Win the prize: help Bradley Lowery

 

Monsieur Salut writes: please see John McCormick’s fine piece on Barca 6-1 PSG. My view from France? The PSG collapse was lead item on the French lunchtime news, which I found shocking given there is also a presidential election campaign and a gruesome family murder in Brittany. I am quite pleased about PSG’s heavy defeat but only because I regard them as a fairly loathsome club and don’t (yet? really?) feel the same way about Barcelona. And now for some Salut! Sunderland housekeeping …

It boils down to an invitation to Guess the Score – in the absence of a Sunderland game – in either of the two matches affecting us, Bournemouth vs West Ham and Hull vs Swansea.
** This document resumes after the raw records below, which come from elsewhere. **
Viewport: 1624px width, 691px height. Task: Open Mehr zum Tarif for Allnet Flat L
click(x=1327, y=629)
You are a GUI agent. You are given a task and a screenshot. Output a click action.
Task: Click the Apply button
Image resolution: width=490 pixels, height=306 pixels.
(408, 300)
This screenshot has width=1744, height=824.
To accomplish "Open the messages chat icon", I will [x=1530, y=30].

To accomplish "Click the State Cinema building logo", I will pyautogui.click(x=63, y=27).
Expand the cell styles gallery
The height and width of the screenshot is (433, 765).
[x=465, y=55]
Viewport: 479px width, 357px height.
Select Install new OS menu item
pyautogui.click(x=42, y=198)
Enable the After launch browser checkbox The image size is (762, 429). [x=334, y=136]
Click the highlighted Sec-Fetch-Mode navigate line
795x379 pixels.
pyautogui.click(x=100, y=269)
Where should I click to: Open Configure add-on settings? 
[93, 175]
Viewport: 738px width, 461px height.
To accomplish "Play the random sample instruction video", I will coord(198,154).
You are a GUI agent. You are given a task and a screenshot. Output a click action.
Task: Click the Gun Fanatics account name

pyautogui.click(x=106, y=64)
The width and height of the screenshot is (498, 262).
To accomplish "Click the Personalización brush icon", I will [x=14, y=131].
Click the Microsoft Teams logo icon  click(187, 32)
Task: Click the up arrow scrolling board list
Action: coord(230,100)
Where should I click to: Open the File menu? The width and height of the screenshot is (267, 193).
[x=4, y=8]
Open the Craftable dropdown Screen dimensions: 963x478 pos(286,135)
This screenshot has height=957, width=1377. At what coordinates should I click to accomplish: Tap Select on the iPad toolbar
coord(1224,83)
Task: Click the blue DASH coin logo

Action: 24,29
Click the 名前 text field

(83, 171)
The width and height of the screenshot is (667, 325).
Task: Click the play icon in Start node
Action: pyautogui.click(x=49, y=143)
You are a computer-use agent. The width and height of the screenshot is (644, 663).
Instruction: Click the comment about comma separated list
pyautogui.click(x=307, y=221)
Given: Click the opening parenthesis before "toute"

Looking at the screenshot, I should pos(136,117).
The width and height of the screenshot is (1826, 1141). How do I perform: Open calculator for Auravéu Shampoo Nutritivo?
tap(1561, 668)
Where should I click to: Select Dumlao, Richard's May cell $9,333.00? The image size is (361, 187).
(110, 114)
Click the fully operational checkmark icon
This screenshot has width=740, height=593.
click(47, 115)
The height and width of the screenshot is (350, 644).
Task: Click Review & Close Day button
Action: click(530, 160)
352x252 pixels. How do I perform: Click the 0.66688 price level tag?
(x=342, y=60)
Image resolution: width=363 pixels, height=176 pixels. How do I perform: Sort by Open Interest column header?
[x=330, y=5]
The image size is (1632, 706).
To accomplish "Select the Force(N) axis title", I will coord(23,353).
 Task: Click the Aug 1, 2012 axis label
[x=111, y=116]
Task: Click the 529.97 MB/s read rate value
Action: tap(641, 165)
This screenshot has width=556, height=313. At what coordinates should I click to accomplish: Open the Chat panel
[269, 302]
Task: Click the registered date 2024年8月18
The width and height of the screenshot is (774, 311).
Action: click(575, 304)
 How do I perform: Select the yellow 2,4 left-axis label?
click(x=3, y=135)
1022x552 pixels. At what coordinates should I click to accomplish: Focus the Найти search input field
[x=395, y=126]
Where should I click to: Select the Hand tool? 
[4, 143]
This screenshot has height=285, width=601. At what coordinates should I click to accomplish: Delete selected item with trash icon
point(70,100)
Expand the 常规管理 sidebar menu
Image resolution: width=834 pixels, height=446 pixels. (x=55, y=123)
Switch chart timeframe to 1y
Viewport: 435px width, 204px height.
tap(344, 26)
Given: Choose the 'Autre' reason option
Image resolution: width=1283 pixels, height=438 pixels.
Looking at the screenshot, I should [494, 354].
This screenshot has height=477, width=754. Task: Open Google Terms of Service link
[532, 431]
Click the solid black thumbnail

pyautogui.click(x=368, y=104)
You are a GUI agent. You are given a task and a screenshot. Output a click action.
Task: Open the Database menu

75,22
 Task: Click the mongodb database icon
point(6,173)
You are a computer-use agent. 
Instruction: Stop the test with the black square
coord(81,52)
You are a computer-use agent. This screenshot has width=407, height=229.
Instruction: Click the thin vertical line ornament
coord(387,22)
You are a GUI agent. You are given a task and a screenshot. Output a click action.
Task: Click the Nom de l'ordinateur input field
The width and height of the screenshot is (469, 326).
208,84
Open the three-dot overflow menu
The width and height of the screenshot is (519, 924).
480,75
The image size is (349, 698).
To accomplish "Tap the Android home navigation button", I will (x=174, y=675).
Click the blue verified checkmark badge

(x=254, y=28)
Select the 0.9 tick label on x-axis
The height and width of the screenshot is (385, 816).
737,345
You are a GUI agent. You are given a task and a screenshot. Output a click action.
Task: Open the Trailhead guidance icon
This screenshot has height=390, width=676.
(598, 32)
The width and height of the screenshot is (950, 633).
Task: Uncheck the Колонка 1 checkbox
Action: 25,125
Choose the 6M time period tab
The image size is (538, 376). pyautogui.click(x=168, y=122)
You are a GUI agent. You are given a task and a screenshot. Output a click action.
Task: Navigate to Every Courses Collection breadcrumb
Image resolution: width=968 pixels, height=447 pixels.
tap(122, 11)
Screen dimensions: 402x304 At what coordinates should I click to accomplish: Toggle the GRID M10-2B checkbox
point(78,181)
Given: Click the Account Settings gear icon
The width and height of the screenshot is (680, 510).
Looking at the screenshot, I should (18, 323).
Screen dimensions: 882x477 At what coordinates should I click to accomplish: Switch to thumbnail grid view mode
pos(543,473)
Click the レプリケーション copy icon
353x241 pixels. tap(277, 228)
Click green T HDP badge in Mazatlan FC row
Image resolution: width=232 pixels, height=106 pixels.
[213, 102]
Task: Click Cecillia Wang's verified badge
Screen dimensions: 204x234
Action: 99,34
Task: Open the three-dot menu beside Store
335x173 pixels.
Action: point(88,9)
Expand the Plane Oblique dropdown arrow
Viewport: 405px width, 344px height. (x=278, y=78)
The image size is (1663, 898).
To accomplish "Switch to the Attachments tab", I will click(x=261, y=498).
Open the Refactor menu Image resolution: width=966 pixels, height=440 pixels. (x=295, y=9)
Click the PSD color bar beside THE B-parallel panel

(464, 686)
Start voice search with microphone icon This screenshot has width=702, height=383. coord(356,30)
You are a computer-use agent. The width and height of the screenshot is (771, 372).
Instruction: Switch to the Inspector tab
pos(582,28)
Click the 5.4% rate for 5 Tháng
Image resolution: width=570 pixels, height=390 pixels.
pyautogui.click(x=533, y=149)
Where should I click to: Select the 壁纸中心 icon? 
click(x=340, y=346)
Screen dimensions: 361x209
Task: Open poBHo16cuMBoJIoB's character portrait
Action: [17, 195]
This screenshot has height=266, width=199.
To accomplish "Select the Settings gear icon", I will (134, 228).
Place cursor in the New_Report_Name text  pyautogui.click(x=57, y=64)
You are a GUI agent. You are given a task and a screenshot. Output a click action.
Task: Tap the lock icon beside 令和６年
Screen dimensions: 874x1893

Be first to be right in either case and you can either have the mini-version of Nick Barnes’s Matchbook, knowing a fiver will go to the Bradley Lowery fund, or – if, say, you support one of the teams involved – a mug reflecting your allegiance … in the latter case, Salut! Sunderland would pay the fiver into Bradley’s fund

Goes without saying that two first-to-be-correct scorelines = two prizes. You must have a UK delivery address.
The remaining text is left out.